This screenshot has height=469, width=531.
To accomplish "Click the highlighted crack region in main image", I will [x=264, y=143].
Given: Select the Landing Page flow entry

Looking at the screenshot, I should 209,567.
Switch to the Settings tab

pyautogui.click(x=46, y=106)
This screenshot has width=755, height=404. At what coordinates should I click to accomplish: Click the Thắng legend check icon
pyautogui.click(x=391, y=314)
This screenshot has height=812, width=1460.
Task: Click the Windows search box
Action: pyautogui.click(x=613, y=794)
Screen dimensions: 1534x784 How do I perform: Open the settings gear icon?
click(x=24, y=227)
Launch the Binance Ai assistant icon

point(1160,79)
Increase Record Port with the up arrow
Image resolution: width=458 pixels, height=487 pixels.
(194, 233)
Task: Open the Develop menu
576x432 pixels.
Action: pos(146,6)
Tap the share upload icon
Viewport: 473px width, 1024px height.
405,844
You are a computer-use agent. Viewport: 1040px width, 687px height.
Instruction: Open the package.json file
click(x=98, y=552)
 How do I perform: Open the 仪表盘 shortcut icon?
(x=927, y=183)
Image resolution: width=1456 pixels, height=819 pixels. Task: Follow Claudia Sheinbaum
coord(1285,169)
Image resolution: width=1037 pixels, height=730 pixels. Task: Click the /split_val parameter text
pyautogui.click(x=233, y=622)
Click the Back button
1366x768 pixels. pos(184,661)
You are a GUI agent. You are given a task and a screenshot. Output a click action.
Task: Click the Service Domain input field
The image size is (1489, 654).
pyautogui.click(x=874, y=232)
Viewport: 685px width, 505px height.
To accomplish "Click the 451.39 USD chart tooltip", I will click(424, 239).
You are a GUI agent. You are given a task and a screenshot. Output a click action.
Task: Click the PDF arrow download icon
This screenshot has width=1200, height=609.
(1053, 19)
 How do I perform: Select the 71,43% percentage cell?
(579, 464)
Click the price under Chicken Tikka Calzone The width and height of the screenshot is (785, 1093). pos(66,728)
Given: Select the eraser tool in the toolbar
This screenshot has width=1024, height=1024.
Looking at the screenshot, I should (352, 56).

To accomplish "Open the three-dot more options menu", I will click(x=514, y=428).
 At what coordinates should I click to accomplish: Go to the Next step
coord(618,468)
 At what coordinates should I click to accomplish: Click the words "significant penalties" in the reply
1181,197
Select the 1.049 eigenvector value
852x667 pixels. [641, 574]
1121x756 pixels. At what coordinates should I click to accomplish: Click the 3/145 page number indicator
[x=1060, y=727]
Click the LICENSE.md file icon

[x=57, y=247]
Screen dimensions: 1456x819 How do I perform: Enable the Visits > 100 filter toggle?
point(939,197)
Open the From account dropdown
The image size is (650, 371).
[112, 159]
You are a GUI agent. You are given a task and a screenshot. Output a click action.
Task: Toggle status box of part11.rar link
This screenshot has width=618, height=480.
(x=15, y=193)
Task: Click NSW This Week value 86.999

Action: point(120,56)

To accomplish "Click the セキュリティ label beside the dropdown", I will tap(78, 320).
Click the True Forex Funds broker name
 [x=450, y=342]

* Work item *
Check the entries above line by line and return each one containing the word "menu".

* Answer area *
Task: Open the Develop menu
To accomplish "Open the three-dot more options menu", I will click(x=514, y=428).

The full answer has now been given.